How the Argentum language makes fast dynamic_cast and dispatch of interface methods with four processor instructions

Why look for methods at runtime at all

Polymorphism, one of the three pillars of object-oriented programming, requires that objects of different classes respond differently to the same requests. For example, calling a method to_string at the object Animal and object Engine will lead to radically different results. In general, having a reference to an object, we do not know the exact code that will respond to the call to_string at the object by reference.

It turns out that the application code and the runtime library of the language must find the correct entry point to the correct method corresponding to this class and method.

A necessary digression about devirtualization. Naturally, modern compilers try to avoid this expensive method lookup operation if possible. If the type of an object is known at the compilation stage, the compiler can remove the dispatch and call the desired method of the desired class directly. This opens up the possibility of inlining the body of this method at the point of call and further numerous optimizations. Unfortunately, there are situations, and they are quite numerous, when devirtualization at compile time is not possible and one has to use runtime dispatch.

How virtual methods are called

To call a virtual method, the compiler builds tables of pointers to methods and uses different algorithms for calculating indices in these tables. The case of single inheritance and a tree class hierarchy is the fastest and most straightforward.

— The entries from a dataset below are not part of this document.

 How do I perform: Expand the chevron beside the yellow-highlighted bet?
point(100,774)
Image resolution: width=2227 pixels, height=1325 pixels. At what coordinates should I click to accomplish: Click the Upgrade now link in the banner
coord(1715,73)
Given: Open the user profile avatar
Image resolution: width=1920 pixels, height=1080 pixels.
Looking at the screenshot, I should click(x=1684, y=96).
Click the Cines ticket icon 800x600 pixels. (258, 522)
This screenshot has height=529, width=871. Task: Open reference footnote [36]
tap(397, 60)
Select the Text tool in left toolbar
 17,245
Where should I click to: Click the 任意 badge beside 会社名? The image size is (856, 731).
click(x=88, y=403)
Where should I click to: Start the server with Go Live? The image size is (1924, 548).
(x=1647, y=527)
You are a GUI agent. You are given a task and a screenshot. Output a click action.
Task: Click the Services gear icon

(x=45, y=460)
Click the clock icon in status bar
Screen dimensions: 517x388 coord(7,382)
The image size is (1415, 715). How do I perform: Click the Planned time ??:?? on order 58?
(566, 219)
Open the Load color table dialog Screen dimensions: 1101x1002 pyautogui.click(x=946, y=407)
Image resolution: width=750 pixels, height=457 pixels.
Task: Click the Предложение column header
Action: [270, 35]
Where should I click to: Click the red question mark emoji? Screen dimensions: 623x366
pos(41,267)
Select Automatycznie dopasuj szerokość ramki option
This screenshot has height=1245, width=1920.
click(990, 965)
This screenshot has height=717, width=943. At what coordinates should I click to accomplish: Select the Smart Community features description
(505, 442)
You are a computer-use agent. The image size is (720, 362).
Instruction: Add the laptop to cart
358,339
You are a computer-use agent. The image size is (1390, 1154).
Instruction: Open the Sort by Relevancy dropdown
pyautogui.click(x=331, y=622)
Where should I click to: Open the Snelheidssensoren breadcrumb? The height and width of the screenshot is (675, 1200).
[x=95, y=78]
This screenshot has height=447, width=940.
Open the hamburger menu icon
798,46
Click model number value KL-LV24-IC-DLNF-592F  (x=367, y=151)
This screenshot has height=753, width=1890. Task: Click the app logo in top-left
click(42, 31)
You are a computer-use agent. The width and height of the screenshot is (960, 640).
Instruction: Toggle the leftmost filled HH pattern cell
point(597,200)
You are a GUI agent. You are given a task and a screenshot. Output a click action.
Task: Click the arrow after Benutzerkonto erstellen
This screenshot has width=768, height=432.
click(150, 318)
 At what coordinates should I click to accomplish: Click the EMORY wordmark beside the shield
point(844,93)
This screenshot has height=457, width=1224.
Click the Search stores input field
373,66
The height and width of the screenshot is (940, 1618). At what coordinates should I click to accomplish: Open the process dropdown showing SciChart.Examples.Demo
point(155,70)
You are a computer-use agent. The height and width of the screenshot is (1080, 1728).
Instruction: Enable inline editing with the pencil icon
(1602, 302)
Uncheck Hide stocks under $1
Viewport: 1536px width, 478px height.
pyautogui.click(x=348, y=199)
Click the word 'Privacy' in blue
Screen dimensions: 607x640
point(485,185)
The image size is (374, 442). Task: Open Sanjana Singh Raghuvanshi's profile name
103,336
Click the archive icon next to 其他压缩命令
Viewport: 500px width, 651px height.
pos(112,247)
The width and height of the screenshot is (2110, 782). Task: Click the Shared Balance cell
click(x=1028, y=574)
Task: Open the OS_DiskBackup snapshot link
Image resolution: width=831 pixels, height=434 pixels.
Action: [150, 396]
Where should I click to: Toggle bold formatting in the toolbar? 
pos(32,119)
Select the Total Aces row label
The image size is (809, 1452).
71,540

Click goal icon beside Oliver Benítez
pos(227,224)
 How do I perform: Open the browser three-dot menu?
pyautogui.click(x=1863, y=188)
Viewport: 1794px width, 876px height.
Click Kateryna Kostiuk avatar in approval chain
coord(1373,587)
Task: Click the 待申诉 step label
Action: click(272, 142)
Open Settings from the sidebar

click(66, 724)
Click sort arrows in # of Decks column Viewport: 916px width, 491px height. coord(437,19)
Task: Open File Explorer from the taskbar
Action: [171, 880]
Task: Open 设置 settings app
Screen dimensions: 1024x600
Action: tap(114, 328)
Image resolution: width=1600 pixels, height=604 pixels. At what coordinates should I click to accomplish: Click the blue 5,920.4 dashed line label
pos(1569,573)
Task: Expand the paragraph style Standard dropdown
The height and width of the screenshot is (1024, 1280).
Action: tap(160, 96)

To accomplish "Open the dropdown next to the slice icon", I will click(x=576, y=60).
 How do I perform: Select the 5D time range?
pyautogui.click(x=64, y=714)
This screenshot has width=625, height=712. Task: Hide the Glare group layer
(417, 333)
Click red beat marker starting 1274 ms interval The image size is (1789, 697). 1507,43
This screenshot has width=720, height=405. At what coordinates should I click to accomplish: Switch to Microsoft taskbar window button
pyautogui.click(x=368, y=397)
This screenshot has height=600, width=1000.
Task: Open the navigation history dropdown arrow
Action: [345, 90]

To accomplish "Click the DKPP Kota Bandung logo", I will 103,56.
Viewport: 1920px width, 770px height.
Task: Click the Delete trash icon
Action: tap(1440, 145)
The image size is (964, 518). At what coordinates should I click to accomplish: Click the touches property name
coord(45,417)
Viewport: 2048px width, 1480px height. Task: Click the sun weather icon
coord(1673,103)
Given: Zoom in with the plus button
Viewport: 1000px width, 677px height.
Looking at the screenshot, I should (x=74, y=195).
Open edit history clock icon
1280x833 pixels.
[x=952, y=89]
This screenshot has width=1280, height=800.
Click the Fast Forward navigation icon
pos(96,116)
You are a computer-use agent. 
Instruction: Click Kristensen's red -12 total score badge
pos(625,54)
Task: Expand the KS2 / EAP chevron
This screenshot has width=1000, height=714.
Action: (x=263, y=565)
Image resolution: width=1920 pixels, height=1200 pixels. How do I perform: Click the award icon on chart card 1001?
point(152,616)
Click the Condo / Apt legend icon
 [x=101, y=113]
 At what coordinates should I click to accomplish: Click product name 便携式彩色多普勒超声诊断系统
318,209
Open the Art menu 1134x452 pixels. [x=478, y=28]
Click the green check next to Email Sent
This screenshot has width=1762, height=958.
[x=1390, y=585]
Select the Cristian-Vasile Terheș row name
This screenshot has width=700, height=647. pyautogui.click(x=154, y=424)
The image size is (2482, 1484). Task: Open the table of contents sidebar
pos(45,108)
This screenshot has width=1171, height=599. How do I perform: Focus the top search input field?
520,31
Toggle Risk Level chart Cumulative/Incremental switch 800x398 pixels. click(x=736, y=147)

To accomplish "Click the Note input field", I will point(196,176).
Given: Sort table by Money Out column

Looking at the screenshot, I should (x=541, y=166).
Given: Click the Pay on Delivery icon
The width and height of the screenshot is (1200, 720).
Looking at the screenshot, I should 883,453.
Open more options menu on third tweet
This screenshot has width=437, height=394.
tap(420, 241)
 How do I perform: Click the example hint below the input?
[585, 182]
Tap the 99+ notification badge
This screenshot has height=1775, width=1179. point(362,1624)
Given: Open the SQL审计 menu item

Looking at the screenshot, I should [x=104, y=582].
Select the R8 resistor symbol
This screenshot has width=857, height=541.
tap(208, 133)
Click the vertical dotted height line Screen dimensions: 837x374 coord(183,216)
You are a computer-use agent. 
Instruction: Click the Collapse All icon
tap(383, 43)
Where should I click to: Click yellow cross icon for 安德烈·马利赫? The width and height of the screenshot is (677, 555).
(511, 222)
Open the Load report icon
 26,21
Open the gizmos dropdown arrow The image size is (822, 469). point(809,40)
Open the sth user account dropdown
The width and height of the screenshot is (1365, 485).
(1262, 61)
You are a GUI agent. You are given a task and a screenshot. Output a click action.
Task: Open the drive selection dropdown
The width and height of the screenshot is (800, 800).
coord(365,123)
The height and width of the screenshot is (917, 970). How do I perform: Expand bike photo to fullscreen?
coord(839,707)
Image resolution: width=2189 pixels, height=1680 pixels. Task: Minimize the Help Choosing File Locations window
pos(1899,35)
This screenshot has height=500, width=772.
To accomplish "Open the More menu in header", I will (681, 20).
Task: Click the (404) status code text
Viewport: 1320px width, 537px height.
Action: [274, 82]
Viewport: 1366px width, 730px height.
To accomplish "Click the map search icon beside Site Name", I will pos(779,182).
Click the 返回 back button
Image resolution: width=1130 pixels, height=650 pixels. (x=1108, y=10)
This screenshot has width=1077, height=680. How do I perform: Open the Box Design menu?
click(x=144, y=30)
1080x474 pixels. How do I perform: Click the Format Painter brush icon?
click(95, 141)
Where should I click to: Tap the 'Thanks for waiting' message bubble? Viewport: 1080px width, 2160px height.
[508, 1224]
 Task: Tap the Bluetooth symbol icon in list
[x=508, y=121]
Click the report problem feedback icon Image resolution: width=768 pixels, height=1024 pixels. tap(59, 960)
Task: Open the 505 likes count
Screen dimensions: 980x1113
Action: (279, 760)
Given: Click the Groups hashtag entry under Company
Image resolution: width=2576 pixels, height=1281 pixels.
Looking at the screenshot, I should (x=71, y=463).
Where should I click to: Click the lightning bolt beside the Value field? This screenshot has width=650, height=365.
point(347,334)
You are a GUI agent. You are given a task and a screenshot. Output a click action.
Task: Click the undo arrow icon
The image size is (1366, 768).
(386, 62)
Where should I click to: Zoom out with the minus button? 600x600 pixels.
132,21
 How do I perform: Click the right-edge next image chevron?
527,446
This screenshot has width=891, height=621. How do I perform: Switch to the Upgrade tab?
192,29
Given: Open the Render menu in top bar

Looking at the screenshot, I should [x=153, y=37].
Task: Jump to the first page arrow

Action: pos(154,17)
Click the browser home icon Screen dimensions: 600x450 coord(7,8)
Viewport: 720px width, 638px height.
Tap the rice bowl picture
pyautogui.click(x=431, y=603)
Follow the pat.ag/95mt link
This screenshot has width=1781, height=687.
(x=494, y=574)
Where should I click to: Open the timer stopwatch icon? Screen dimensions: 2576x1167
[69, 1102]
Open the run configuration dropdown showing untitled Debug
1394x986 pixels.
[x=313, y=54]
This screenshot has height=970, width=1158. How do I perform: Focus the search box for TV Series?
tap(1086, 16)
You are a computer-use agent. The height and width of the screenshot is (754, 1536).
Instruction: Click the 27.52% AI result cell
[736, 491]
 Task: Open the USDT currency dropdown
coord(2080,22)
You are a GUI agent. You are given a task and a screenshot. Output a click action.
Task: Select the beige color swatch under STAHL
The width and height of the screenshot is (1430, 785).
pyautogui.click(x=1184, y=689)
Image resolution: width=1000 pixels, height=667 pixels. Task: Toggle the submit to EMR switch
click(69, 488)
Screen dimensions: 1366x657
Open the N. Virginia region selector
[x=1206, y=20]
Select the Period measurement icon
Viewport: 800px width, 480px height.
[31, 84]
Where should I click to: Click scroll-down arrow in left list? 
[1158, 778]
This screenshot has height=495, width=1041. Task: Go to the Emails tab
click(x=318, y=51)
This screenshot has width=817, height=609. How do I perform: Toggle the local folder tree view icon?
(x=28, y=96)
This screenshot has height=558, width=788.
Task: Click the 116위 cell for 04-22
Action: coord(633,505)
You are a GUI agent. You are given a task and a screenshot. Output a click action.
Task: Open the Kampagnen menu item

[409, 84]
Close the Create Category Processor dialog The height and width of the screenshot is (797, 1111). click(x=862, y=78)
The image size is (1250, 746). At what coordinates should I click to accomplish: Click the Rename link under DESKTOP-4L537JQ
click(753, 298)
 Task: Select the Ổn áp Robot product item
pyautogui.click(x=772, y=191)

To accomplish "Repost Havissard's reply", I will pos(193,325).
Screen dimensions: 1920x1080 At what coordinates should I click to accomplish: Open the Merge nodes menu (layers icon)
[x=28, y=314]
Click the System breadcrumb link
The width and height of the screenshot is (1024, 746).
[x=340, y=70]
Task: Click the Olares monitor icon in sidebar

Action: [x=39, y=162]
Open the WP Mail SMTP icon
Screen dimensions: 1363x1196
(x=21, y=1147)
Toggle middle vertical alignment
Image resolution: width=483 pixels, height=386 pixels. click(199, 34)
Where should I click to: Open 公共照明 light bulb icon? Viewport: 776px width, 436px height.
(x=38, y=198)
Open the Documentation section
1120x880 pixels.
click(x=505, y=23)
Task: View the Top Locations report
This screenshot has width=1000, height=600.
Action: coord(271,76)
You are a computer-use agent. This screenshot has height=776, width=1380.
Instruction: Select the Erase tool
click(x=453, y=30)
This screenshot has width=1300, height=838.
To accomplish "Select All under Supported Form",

Let’s look at an example in pseudocode a little like C++):

struct Base {
    virtual void a_method() { puts("hello from Base::a_method"); }
    // virtual ~Base(){}  // эта строка не нужна для псевдокода
};
struct Derived : Base {
    void a_method() override {
        puts("hello from Derived::a_method");
    }
    virtual void additional_method() { puts("hello from additional_method"); }
};
 
// Somewhere at the caller site
void some_function(Base& b) {
   b.a_method();                          // {1}
}

In line {1} the compiler does magic: Depending on the real type of the object that the variable refers to b can be called or base Base::a_method or derived method Derived::a_method. This is achieved using method pointer tables and processor instruction pairs. For example, for an x86-64 processor in the Windows ABI, this code looks like this (sorry for the Intel syntax):

mov rcx, b
mov rax, [rcx + offset_to_vmt_ptr]  ; {2}  offset_to_vmt обычно 0
call [rax + offset_to_a_method]     ; {3}

This code works because somewhere inside the referenced object b there is an invisible field, which is usually called vmt_ptr. This is a pointer to a static data structure that contains pointers to the virtual methods of this class.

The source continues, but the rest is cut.